Reading from Kafka in Beam streaming job with confluent schema registry

We are using Beam to do a streaming job of reading data from the topic and putting that in BigData tables for processing.

We are using confluent Kafka and with kafka events we have multiple ways to put in messages, we could use a plain string format or a complex Avro format

When we developed initial version I went with string format and code for that is straight forward

 PCollection<String> collection = Pipeline.apply("readFromKafka",KafkaIO.<String,String>read
                .withBootstrapServers("server")
                .withTopic("topicName")
                .withConsumerConfigUpdates(hashMap)
                .withKeyDeserializer(StringDeserializer.class)
                .withValueDeserializer(StringDeserializer.class)
                .commitOffsetsInFinalize()
                .withoutMetadata());

and when I started with a avro message, we had difficulty reading the message, I tried multiple ways of writing a customized Deserializer and even generated stubs for Avro schema tried to deserialize that to object form, and most of them failed with error of not having recognizing the schema.

When I searched internet, there were solutions described as below, but I was getting compilation errors because KafkaAvroDeserializer cannot be cast to a class extending Deserializer.

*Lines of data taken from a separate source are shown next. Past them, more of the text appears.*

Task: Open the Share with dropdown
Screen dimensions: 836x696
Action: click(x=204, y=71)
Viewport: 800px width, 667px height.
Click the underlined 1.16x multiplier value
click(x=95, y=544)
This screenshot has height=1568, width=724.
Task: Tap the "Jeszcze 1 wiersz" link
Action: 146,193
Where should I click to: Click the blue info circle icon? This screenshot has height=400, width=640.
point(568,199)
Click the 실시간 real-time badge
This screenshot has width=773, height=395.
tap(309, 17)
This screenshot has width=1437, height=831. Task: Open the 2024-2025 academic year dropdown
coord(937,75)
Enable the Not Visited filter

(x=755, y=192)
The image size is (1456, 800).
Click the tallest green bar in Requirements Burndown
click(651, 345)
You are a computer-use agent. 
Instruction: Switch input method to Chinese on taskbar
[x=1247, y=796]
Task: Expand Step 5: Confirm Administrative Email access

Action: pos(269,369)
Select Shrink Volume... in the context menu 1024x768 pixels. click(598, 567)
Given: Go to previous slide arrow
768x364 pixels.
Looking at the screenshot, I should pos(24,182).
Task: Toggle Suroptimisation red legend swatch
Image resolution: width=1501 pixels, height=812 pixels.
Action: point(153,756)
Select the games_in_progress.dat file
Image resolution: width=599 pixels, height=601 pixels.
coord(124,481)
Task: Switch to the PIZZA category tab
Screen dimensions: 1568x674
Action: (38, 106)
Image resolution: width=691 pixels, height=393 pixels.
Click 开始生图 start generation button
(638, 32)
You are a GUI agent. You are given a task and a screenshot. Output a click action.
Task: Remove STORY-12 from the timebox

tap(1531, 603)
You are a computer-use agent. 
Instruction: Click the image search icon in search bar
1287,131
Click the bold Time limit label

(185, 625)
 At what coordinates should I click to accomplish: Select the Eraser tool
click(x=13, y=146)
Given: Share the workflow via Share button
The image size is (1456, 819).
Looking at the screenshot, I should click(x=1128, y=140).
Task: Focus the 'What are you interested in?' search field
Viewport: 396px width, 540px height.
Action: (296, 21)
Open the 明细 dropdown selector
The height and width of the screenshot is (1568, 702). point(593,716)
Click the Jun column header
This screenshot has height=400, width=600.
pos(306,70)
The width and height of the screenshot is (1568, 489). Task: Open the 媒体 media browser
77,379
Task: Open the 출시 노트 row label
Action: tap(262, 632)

 PCollection<String> collection = Pipeline.apply("readFromKafka",KafkaIO.<String,String>read
                .withBootstrapServers("server")
                .withTopic("topicName")
                .withConsumerConfigUpdates(hashMap)
                .withKeyDeserializer(StringDeserializer.class)
                .withValueDeserializerAndCoder((Class)KafkaAvroDeserializer.class, AvroCoder.of(GenericRecord.class))
                .commitOffsetsInFinalize()
                .withoutMetadata());

upon investigating multiple options, finally found have to use a confluent schema registry and there is know simple way of reading the messages generically without need of custom deserializers or stubs.

Hope helps someone struck with similar problem

//in case your schema registry has authorization turned on (you should) have to provide credentials in the form of map

ConfluentSchemaRegistryDeserializerProvider provider = ConfluentSchemaRegistryDeserializerProvider.of("schema-registry-url",10,"subjectname",hashMap);


 PCollection<KV<String,GenericRecord>> collection = Pipeline.apply("readFromKafka",KafkaIO.<String,KV<String,GenericRecord>>read
                .withBootstrapServers("server")
                .withTopic("topicName")
                .withConsumerConfigUpdates(hashMap)
                .withKeyDeserializer(StringDeserializer.class)
                .withValueDeserializer(provider)
                .commitOffsetsInFinalize()
                .withoutMetadata());

I get the value as key value and GenericRecord.toString() can give you the json equivalent of the message.

Hope this helps someone who is looking forward to get messages generically from Confluent kafka Avro message with use of schema registry.